Застывая, шлак образует в себе пустоты. Продавы и провалы в нем обнаруживают эти пустоты, напоминающие ноздри. В одной такой ноздре мы припрятывали ломик. Он был на месте, я отколупнул им чугунную крышку и спросил, наклонясь над колодцем:
— Эй, кто здесь?
Мой голос улетел в темноту и расщепился. Вскоре, уменьшенный до кукольной писклявости, он выпорхнул в котлованный туман, а с другой стороны, из далеких тоннельных глубин, вернулся зычным басом:
— ...есь, есь.
— Кто-то есть, — сказала Валя. — Должно быть, сынок с отцом? Куда ни сунься — везде люди.
— Да это же, Валенсия, двойное эхо. Слушай.
Я снова спросил в колодец, и опять звук моего голоса проделал двойное превращение.
Я отнес ломик в ноздрю и стал спускаться в куб. Сначала спускался с помощью ног и рук, а когда скобы кончились, — на одних руках.
С бетонного пола мог взяться за нижнюю скобу только длинный, как баскетболист, человек. Чтобы ухватиться за скобу, я подпрыгивал с мостков.

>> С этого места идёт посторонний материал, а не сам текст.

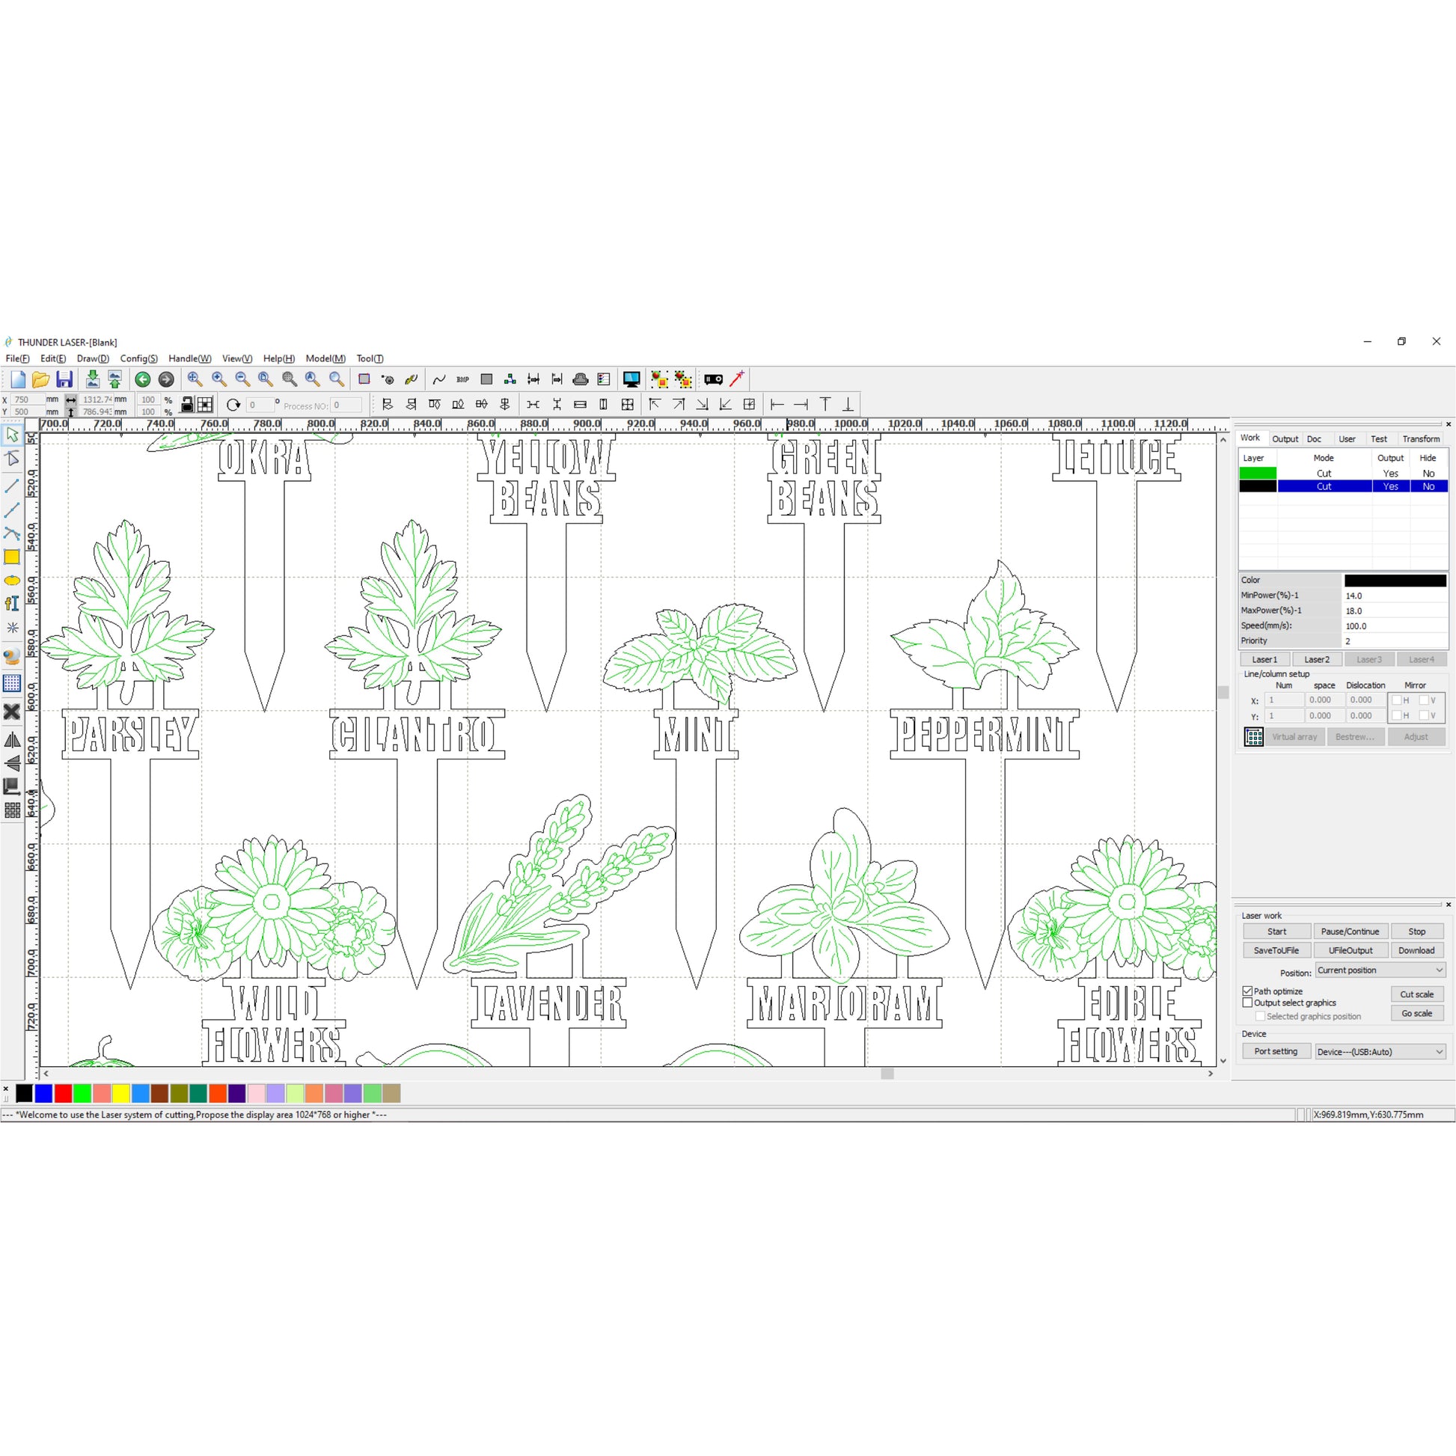Pick the red color in palette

Повиснув на последней скобе, я ощутил запах сырой ржавчины. И тут же, к своему удивлению, задел ногами ботинок о доску. Оказывается, я подрос! Через мгновение я спрыгнул на помост и велел спускаться Вале.

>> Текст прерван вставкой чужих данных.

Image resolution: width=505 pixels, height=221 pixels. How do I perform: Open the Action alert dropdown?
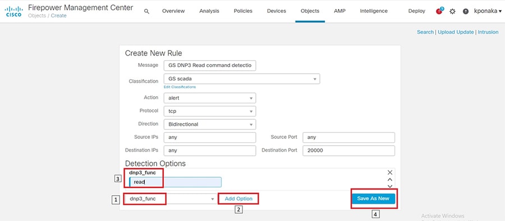click(x=210, y=98)
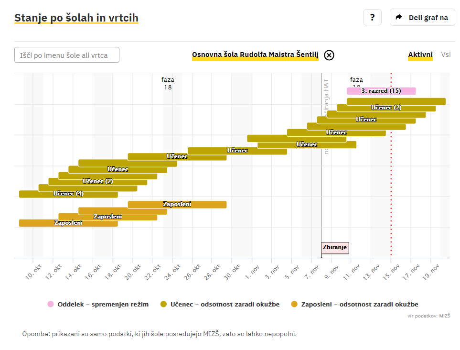Click the Učenec (2) bar near 12. okt
460x350 pixels.
97,182
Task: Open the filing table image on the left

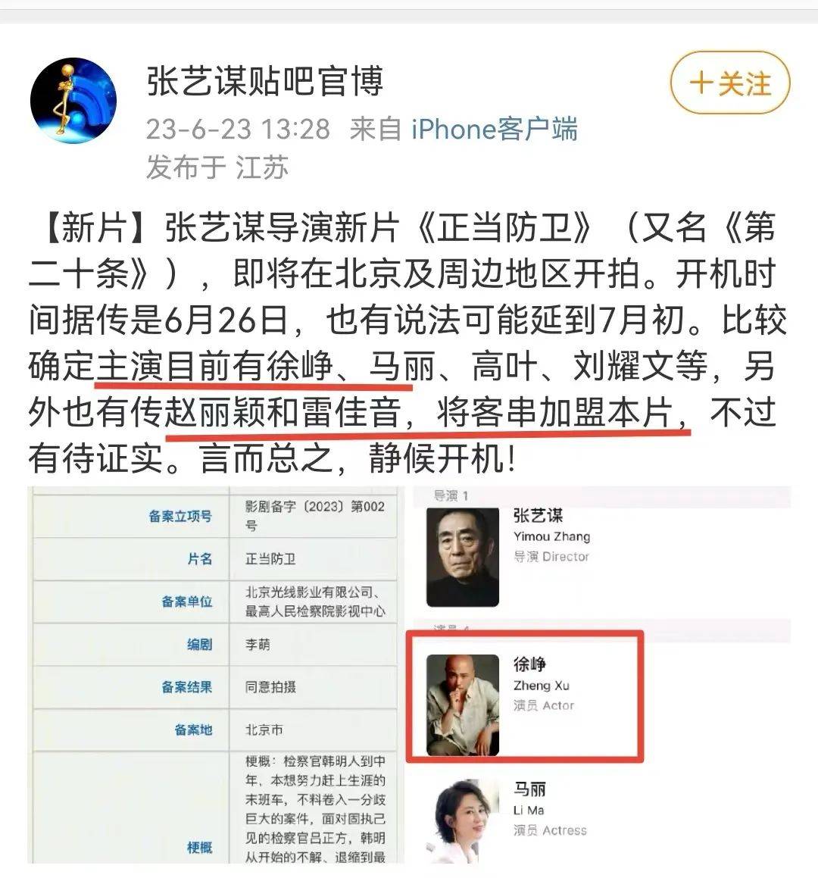Action: pos(216,675)
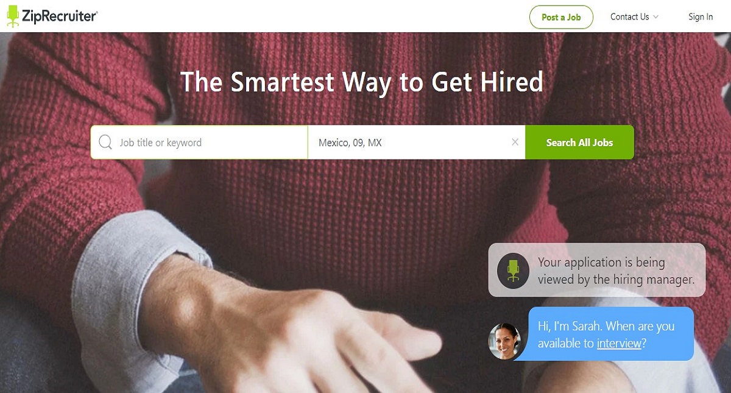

Едва я сказал Вале, что примерно метр она должна спускаться на руках, — она рассердилась. Еще чего не хватало! На уроках физкультуры ей ни разу не удалось подтянуться на турнике. Как будто я не знал об этом. Она собралась вылазить из колодца. Я еле уговорил ее, чтобы она вытянула ногу и встала мне на плечо. Потом она встала на мои плечи коленями и радостно засмеялась. Я обвил ее вокруг коленей, и когда оторвал от скобы, то долго держал на весу, а она все смеялась, и ее лицо светлело над моим запрокинутым лицом.
Немного погодя она, похоже, замолкла в испуге, дернулась у меня в руках и жалобно попросила ее опустить.

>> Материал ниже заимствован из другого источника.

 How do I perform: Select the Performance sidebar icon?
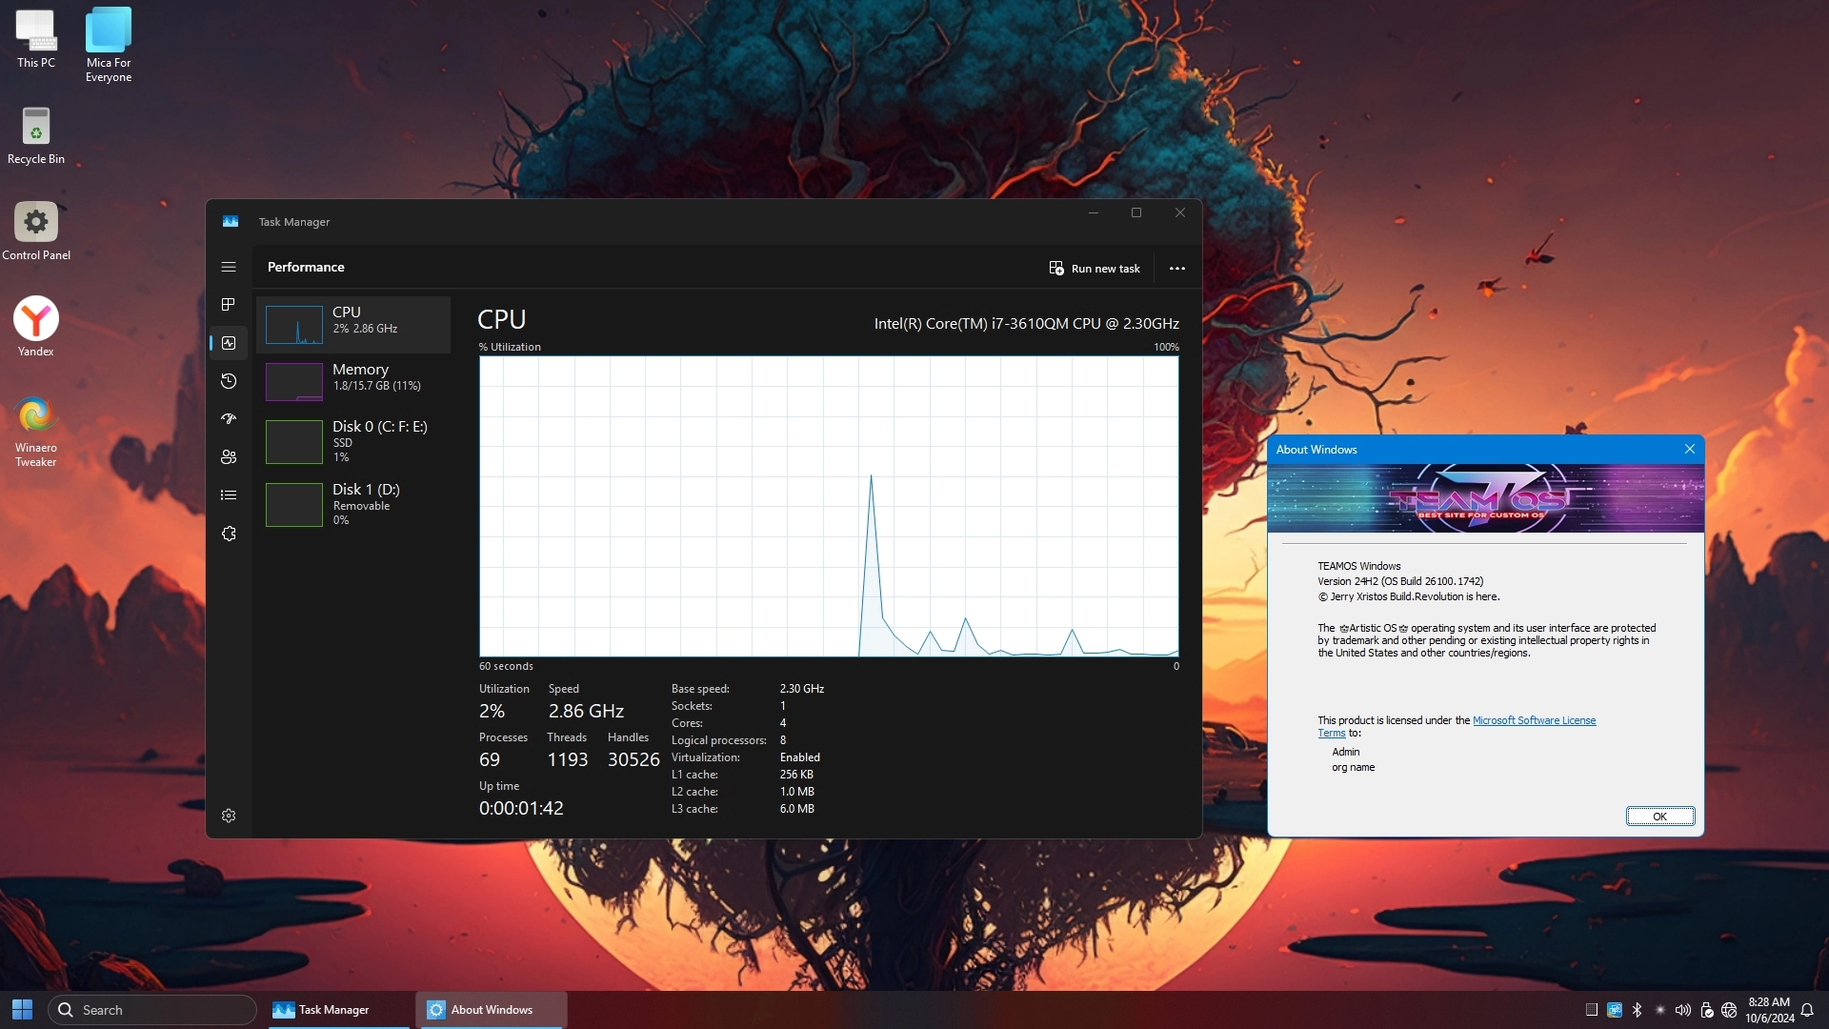point(229,343)
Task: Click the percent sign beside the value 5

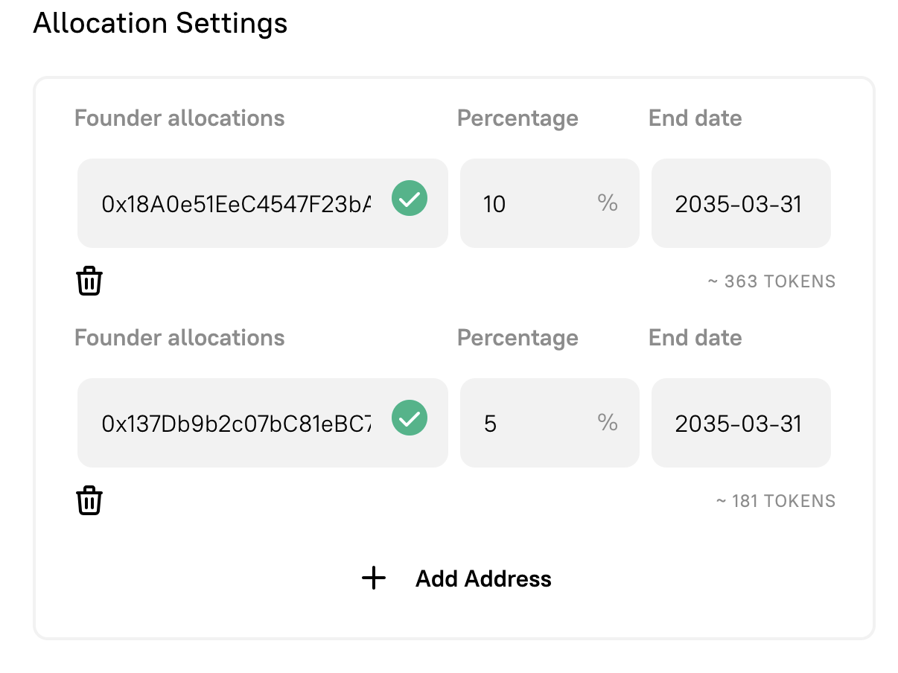Action: click(x=608, y=423)
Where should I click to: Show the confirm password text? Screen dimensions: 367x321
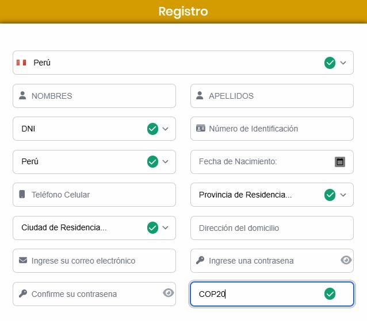click(x=168, y=293)
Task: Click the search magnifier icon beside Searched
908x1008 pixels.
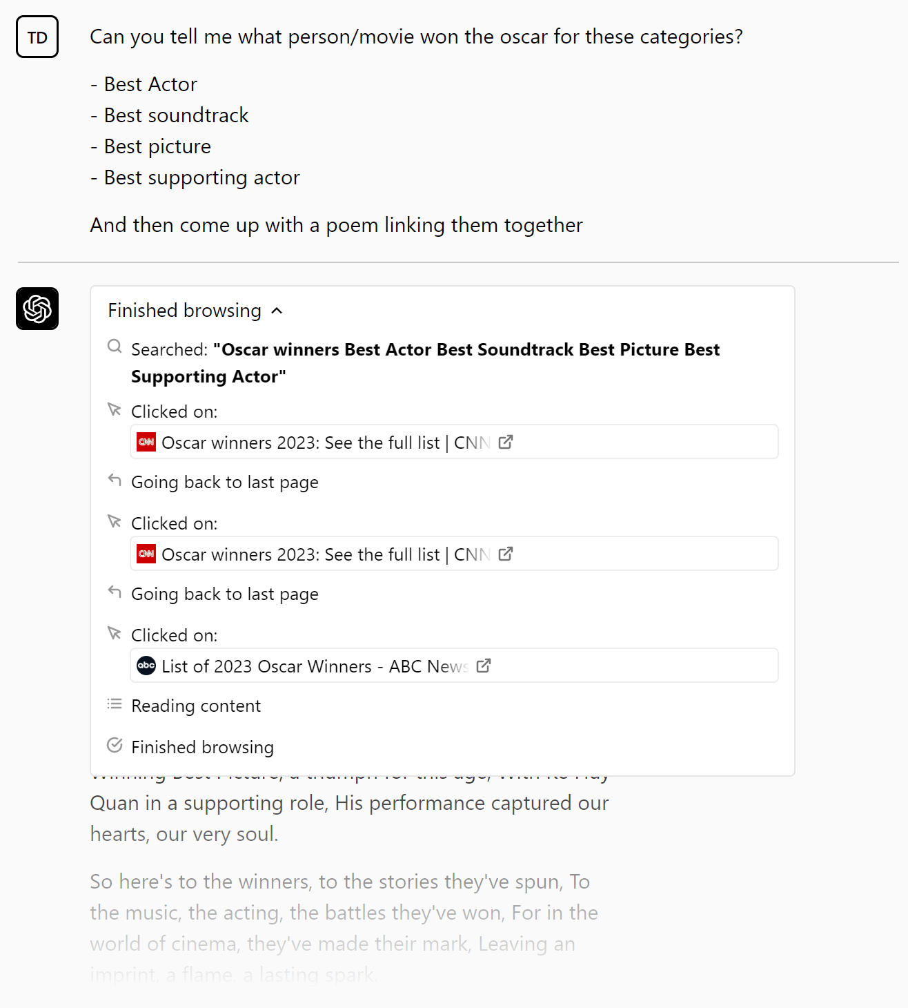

Изнутри я надвинул чугунную крышку на колодец, а возвратясь на помост, заметил по контуру Валиной фигуры, что она стоит в пальто и шали. То рвалась купаться, теперь почему-то не раздевается.
— Валенсия, ты чего?
— Нет, — угрюмо промолвила она.
— Ты бука.
— Пусть.
— Дуйся сколько угодно. Выбраться отсюда ты не сумеешь. Волей-неволей будешь купаться.
— Какой ты мальчик! Совсем-совсемочки.
— Чем плохо? — обидевшись, спросил я.
— Чудесно! — сказала она.
— Чудесно, но...
— Без «но».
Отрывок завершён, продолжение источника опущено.